Wyznawcy teorii globalnego ocieplenia od dawna straszą ludzi, że rozmarzające lodowce spowodują globalny potop spowodowany wzrastającym poziomem mórz. W praktyce okazało się, że lodu ubywa w Arktyce i przybywa w Antarktyce, a światowy poziom oceanów jest raczej stały. Są jednak pojedyncze miejsca, w których rzeczywiście zauważa się wzrost poziomu wody na tyle istotny, że grozi powodziami ze strony morza. Do takich miejsc należy na przykład Nowy Jork.
Zaobserwowany w ciągu dwóch lat wzrost poziomu wody w okolicy wybrzeża Nowej Funlandii to aż 128 milimetrów. Naukowcy mówią, że to jest szokująco dużo i nie da się tego wytłumaczyć jedynie globalnym ociepleniem i topnieniem lodowców. Ten ekstremalnie duży wzrost poziomu morza zaobserwowano już w latach 2009-2010 i jest to zdarzenie bez precedensu w stuletniej historii pomiarów poziomu wody na wybrzeżu USA. Analiza statystyczna wykazała, że to jest wydarzenie, które może wystąpić raz na 850 lat, ale nie wiadomo co je wywołuje.
Tak zauważalny wzrost poziomu morza oznacza, że łatwiej dochodzi do powodzi na północnym wschodzie USA. Specjaliści ostrzegają, że mieszkańcy wybrzeży muszą się przystosować do takich zjawisk, ponieważ modele klimatyczne wskazują, że takie zagrożenia będą narastać w ciągu tego stulecia.

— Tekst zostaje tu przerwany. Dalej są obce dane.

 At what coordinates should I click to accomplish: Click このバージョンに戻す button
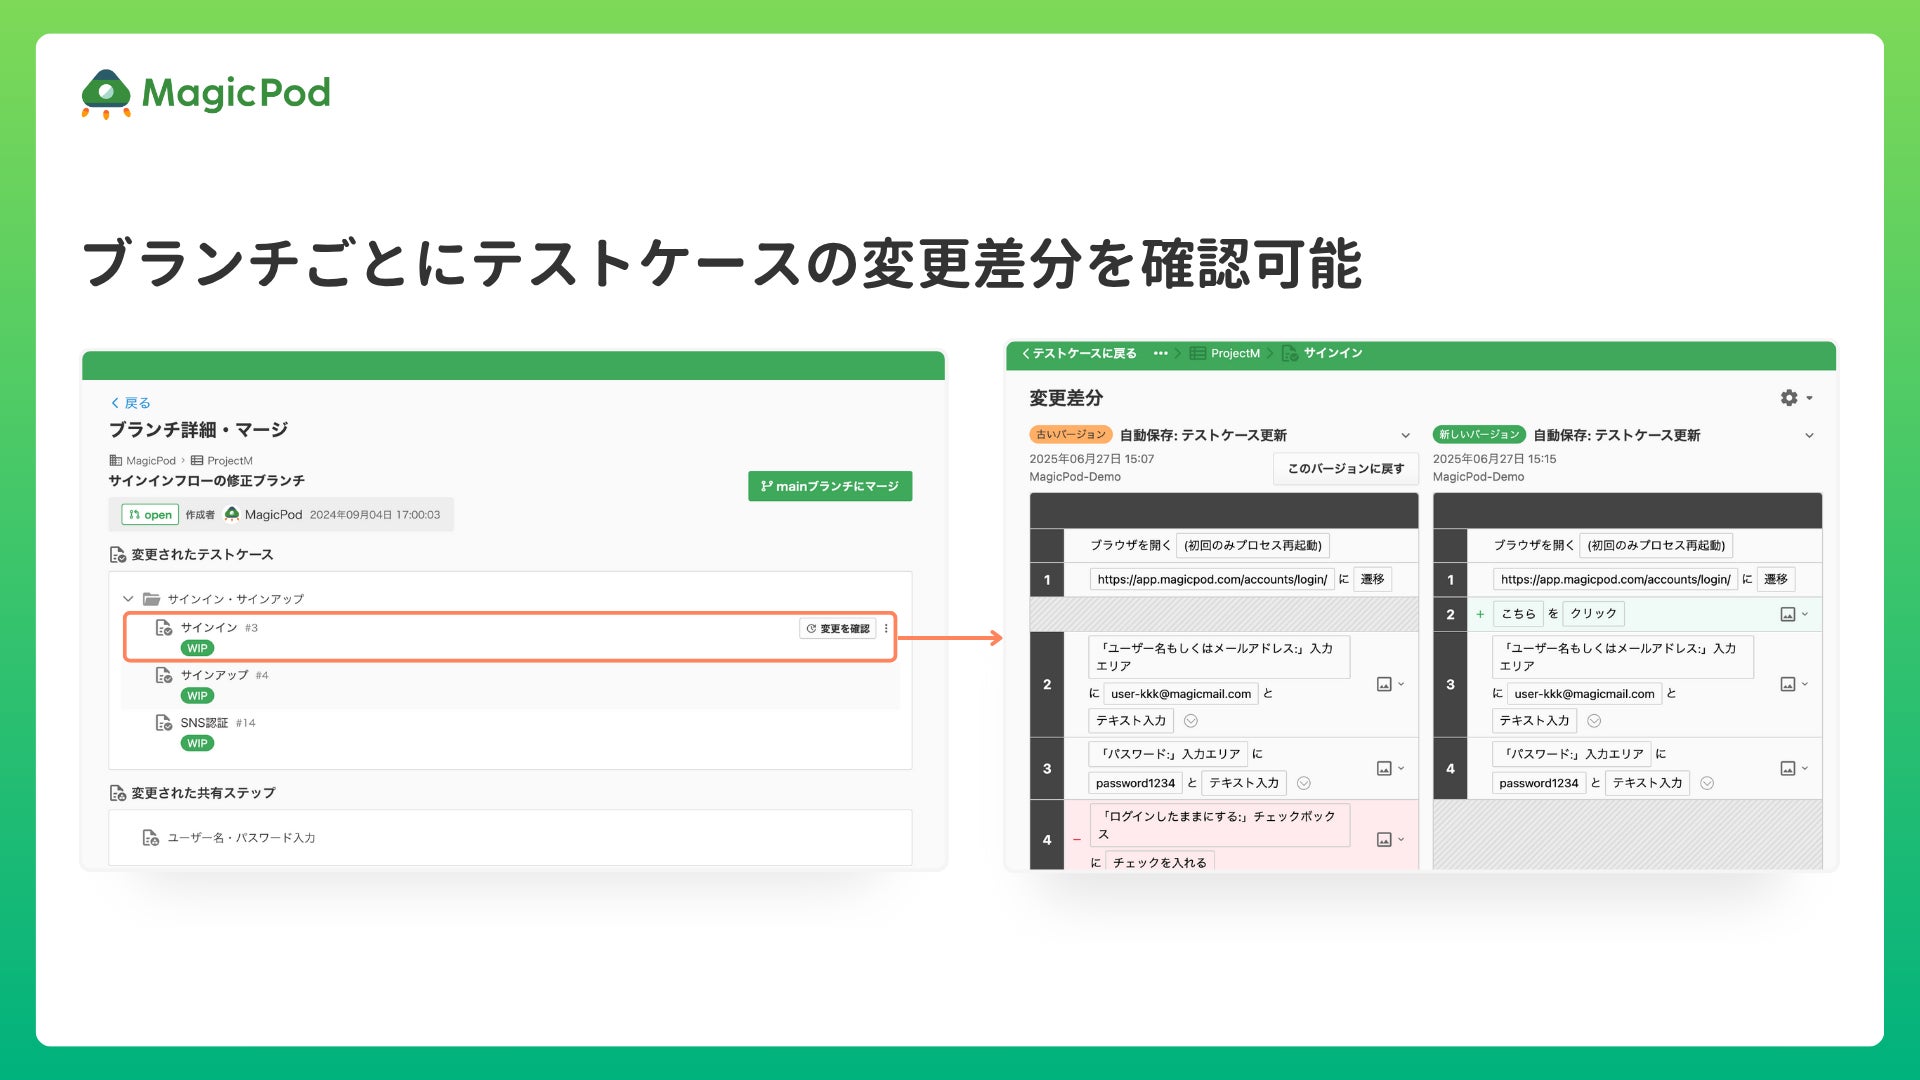coord(1345,468)
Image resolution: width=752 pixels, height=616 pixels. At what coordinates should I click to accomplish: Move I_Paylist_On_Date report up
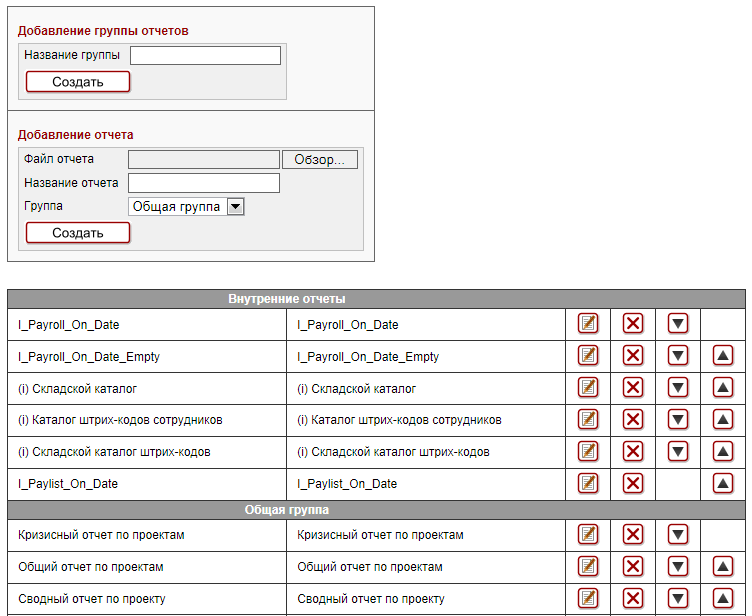click(723, 484)
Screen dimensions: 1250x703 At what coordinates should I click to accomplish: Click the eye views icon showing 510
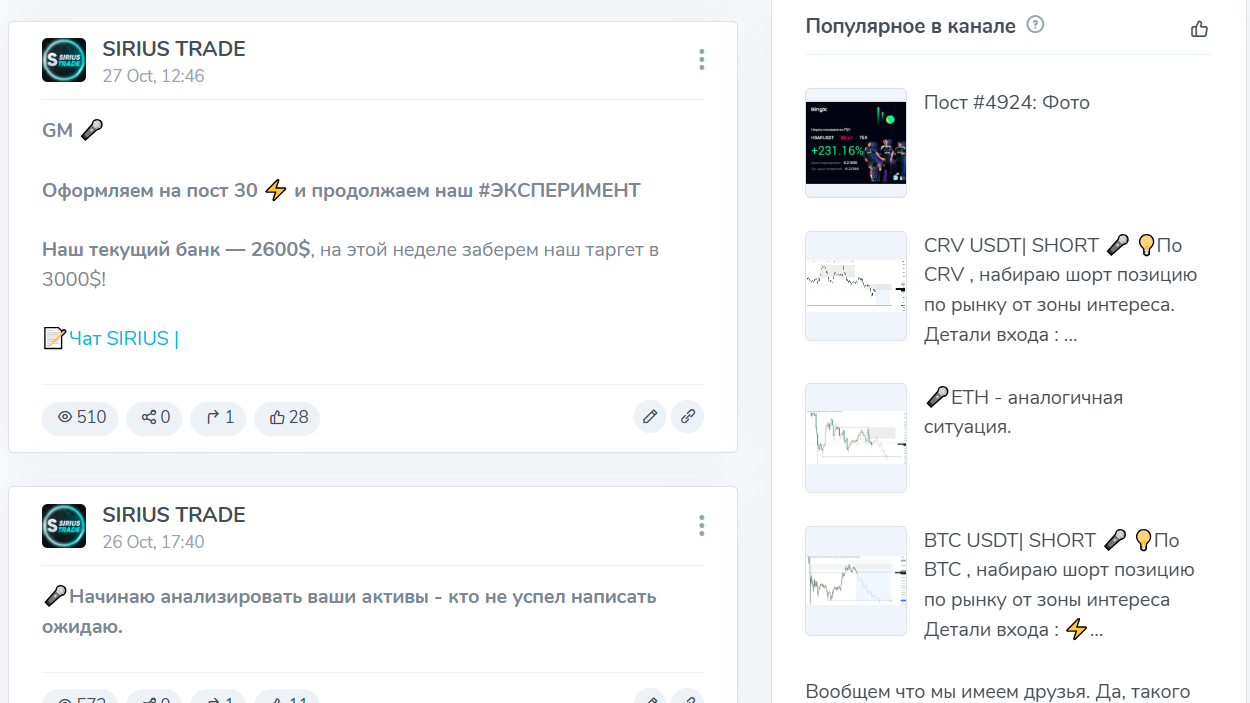tap(78, 418)
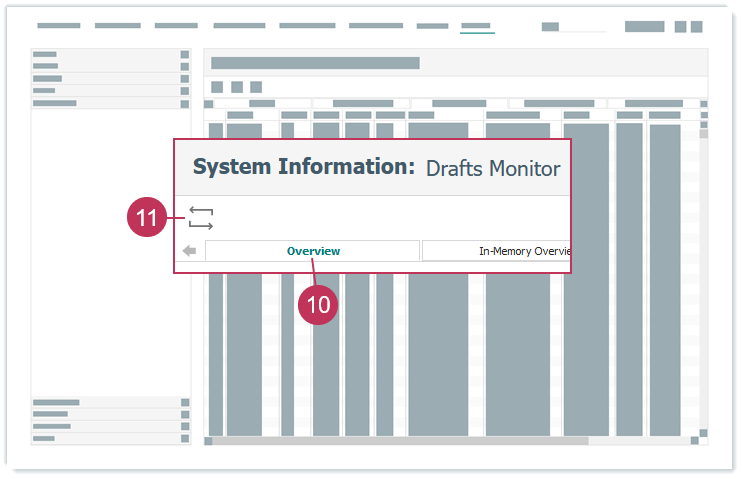Click the rightmost small square icon in top header
742x479 pixels.
[696, 27]
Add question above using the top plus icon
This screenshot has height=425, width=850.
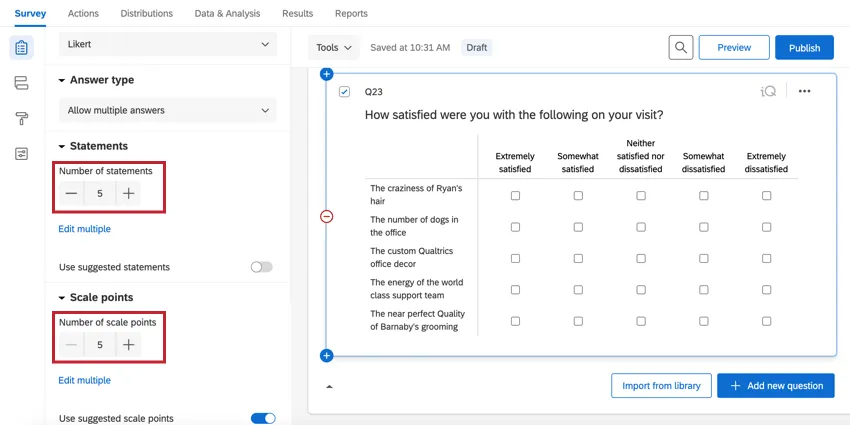click(326, 74)
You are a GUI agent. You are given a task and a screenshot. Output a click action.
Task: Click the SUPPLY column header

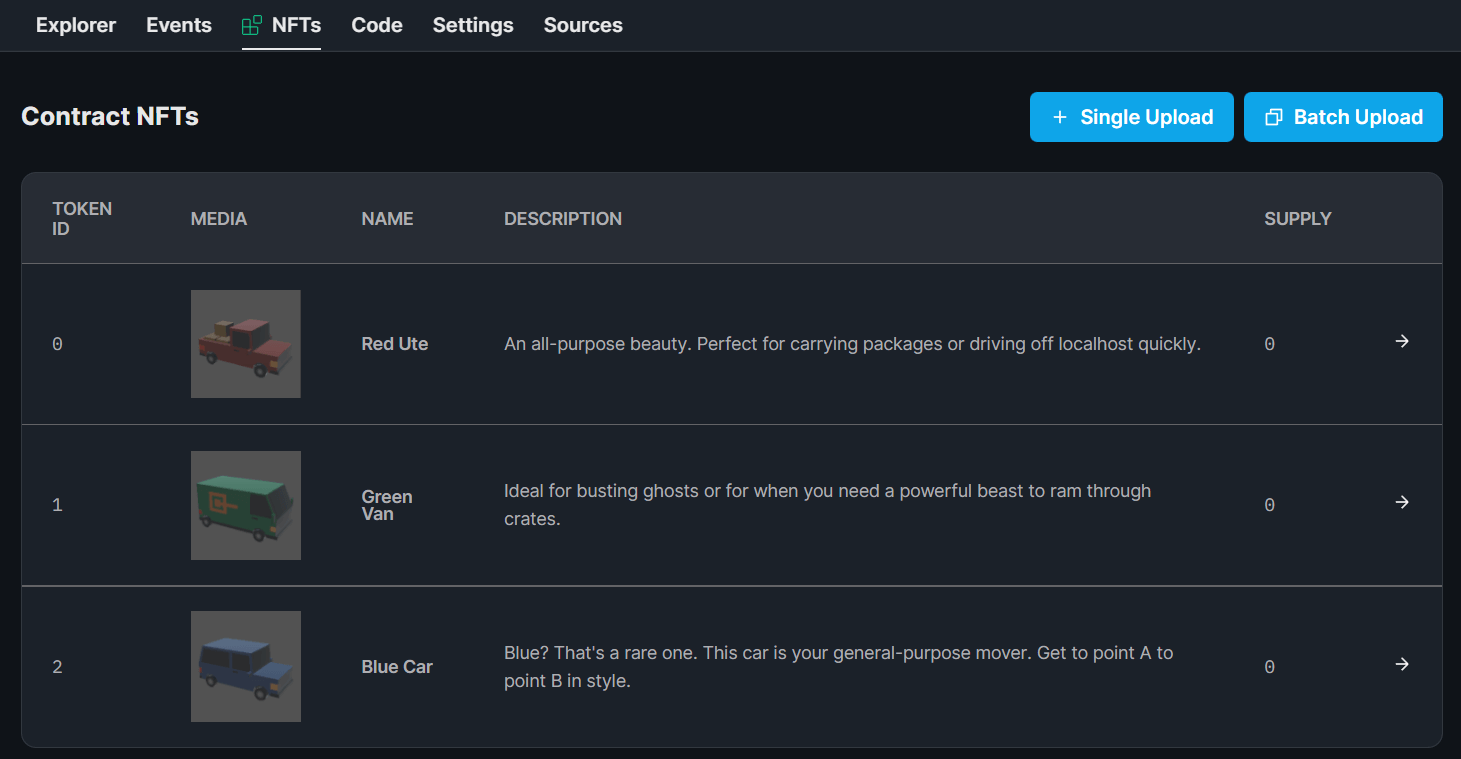coord(1297,218)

Praktycznie każda burza będzie oznaczała rozległe powodzie.
Badający anomalny wzrost poziomu oceanu eksperci z NOAA (National Oceanic and Atmospheric Administration) twierdzą, że wzrost poziomu wody to skutek cyrkulacji oceanicznej. To dlatego właśnie w okolicy północno-wschodniego wybrzeża Ameryki Północnej poziom wody podnosił się cztery razy szybciej niż średnia dla wszystkich oceanów. Zagrożony jest Nowy Jork, oraz takie miasta jak Baltimore, Filadelfia czy Boston.
Według naukowców za anomalię może odpowiadać prąd oceaniczny Golfsztrom. Dopóki jego prędkość była na stałym poziomie utrzymywał się układ równowagi strumieni tworzących ten prąd zatokowy. Jednak jego prędkość zmalała, co spowodowało wzrost poziomu wody w okolicach wybrzeża i spadek w centrum.